Papa Francesco, la messa nella Domenica delle Palme: il suo discorso ai giovani

In una basilica di San Pietro quasi deserta a causa delle misure di contrasto al Coronavirus, stamattina Papa Francesco ha celebrato la messa della Domenica delle Palme e della Passione del Signore. La celebrazione è stata trasmessa in streaming in tutto il mondo. Il Pontefice ha benedetto le palme, ma senza processione con i rami d’ulivo. Pochissime le persone presenti: l’arciprete della basilica, il cardinale Angelo Comastri, alcune suore, i lettori, qualche fotografo e i cameramen.

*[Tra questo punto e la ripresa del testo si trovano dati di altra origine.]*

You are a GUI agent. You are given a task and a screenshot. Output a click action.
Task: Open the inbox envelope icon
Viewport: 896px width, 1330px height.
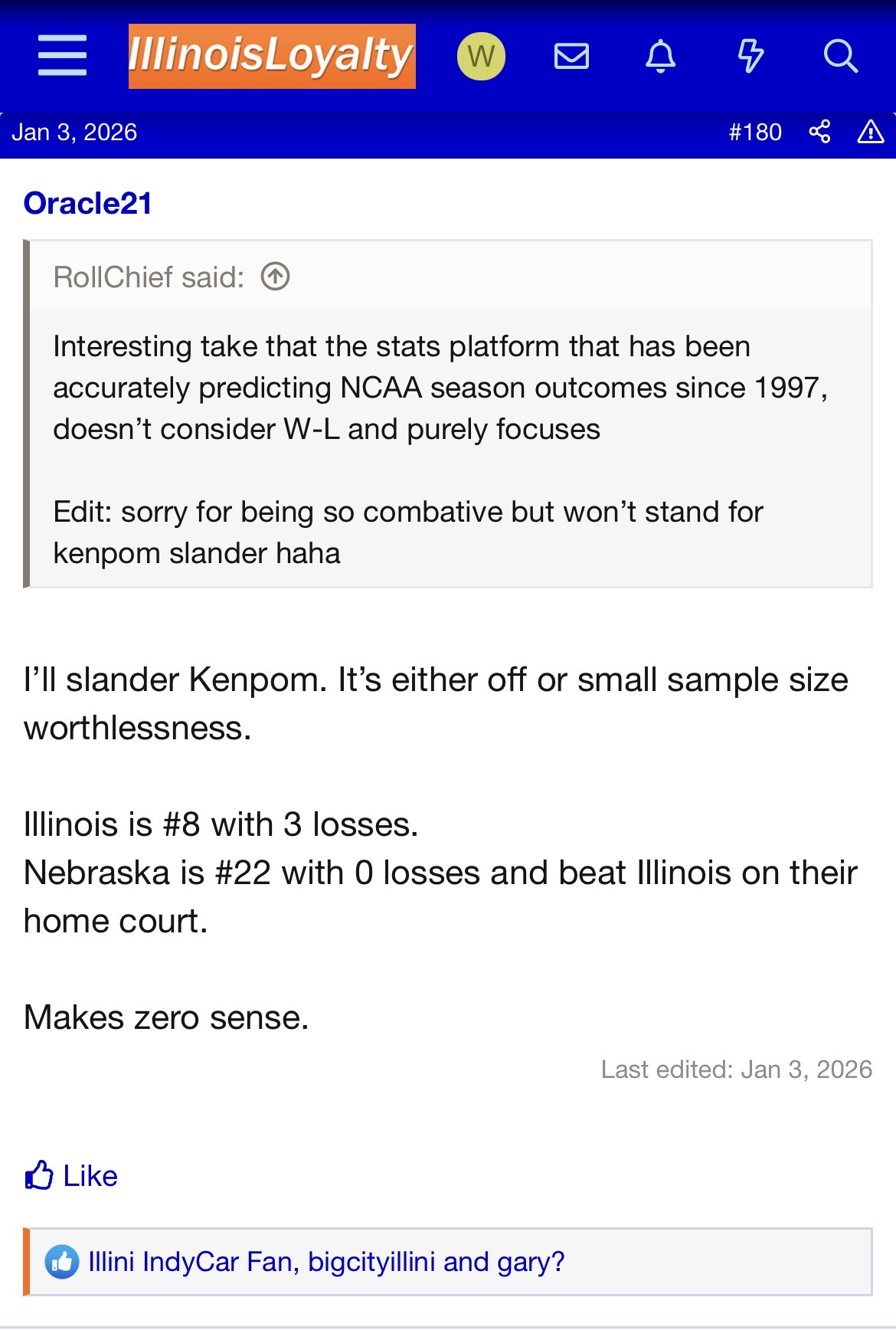pyautogui.click(x=571, y=56)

In un’atmosfera così particolare e inedita, nella sua omelia Papa Francesco si è poi rivolto ai giovani, visto che oggi ricorre anche la Giornata mondiale della Gioventù. “Guardate ai veri eroi che in questi giorni vengono alla luce – ha detto Bergoglio – che non sono coloro che hanno i soldi e la fama, ma chi non ha paura di spendere la vita per gli altri”. Il riferimento, chiarissimo, è a tutti gli operatori sanitari, alle forze dell’ordine, agli addetti alle pulizie e ai dipendenti dei supermercati e delle altre attività rimaste aperte che stanno rischiando la propria vita durante questa emergenza da Coronavirus. Il loro, ha spiegato Papa Francesco, è un esempio di “amore senza se e senza ma”. Come quello di Dio per l’uomo, per il suo unico Figlio, che pure un giorno morì gridandogli: “Perché mi hai abbandonato?”.

Il Pontefice si è anche soffermato su quello che questa pandemia può insegnare all’uomo, spingendolo a considerare i veri valori e a “prendere sul serio ciò che è veramente serio”. Per questo motivo, è arrivato un appello per la “riscoperta della solidarietà”, perché “di fronte al dramma della pandemia e a tante certezze che ci abbandonano si senta che Dio ci sostiene, si abbia il coraggio di aprire il cuore e non tradire ciò per cui siamo stati creati. Pensiamo non solo a ciò che ci manca, ma anche a quello che possiamo fare”.

Francesco ha inoltre raccomandato solidarietà, resistenza e preghiera: “Stringiamoci spiritualmente ai malati, ai loro familiari e a quanti li curano con abnegazione; preghiamo per i defunti, nella luce della fede pasquale. Ciascuno è presente al nostro cuore, al nostro ricordo, alla nostra preghiera”. Poi, il saluto ai tanti fedeli connessi in streaming: “Carissimi, incamminiamoci con fede nella Settimana Santa, nella quale Gesù soffre, muore e risorge. Le persone e le famiglie che non potranno partecipare alle celebrazioni liturgiche sono invitate a raccogliersi in preghiera a casa, aiutate anche dai mezzi tecnologici”.